Do you have some links to the material on the OSF1/AD so that we can get up to speed?

An initial search:
http://en.wikipedia.org/wiki/Intel_Paragon
http://en.wikipedia.org/wiki/SUNMOS
http://en.wikipedia.org/wiki/Lightweigh ... ing_System

It would certainly be very interesting if we we could run a cut down version of it on every Epiphany node!

Andreas
User avatar
aolofsson
 
Posts: 1005
Joined: Tue Dec 11, 2012 6:59 pm
Location: Lexington, Massachusetts,USA

Re: Massively Parallel Operating Systems

Postby 9600 » Mon Jan 05, 2015 5:52 pm

OSF1/AD sounds extremely cool and I'm sure that many folks would be excited by the idea of running something like it on a Parallella cluster.

I'm vaguely familiar with the OSF, as in my first job we had VAX and later on Alpha systems, and of course the Alpha UNIX, Tru64, was called OSF/1 initially. I also remember reading about OSF DCE with much interest, although it seems that it didn't work out for whatever reason.

Out of interest, what has now happened to OSF1/AD, have the sources simply been lost to time, or perhaps parts of it live on in commercial products?

Regards,

Andrew
Andrew Back (a.k.a. 9600 / carrierdetect)
User avatar
9600
 
Posts: 997
Joined: Mon Dec 17, 2012 3:25 am

Re: Massively Parallel Operating Systems

Postby rabii » Mon Jan 05, 2015 7:55 pm

HI,

I will see if I can dig up some of the papers. I was one of the original development team members at OSF for OSF1/AD. Here is a summary:

OSF1 was basically a UNIX base OS.
OSF1 was broken into a "mach" based micro-kernel and a personality server which implemented UNIX.
OSF1/AD was a distributed version of OSF1 which used an enhanced version of mach to implemented a distributed single image UNIX for massively parallel machines. It was meant to work for Intel Paragon but we had it working on clusters of regular HP Vectras; also Intel-iPSC hypercube and then Hitachi took and ported it to some MPP of their own design.

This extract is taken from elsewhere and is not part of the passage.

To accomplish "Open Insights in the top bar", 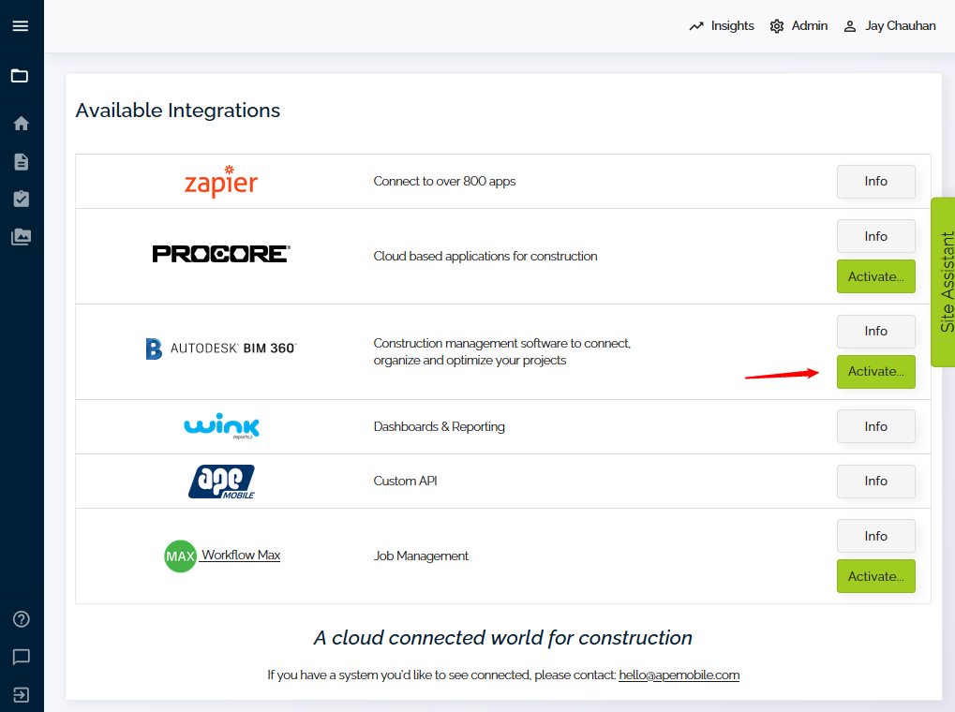I will pos(722,26).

I have all the main papers. There were three versions:

OSF1/AD - v1 : this had a proprietory contribution from Locus Computing Co which provided distributed process management and some other stuff.
OSF1/AD - v2 : this one had an OSF implemented partially distributed process management designed and implemented by yours truly and another gentleman Simon Patience.
OSF1/AD - v3 : this one had fully distributed process management designed and implemented by yours truly and a third person.

I am not sure how to get the code but if you want I am sure it can be dug up. However it was mach based and the distributed micro-kernel had some major issues on two points:

1) XMM - the distributed shared memory.
2) Remote Task Creation
User avatar
rabii
 
Posts: 7
Joined: Sun Jan 04, 2015 2:03 pm
Location: Wayland MA

Re: Massively Parallel Operating Systems

Postby rabii » Mon Jan 05, 2015 9:18 pm

The original paper is on Usenix: An OSF/1 Unix for Massively Parallel Multicomputers

I have a pdf version myself along with all the other papers but if you want to download the original paper then this is the right one.
User avatar
rabii
 
Posts: 7
Joined: Sun Jan 04, 2015 2:03 pm
Location: Wayland MA

Re: Massively Parallel Operating Systems

Postby jlambrecht » Thu Mar 26, 2015 3:30 pm

Being a microkernel based distro, would Debian GNU/Hurd be usefull as a building block ?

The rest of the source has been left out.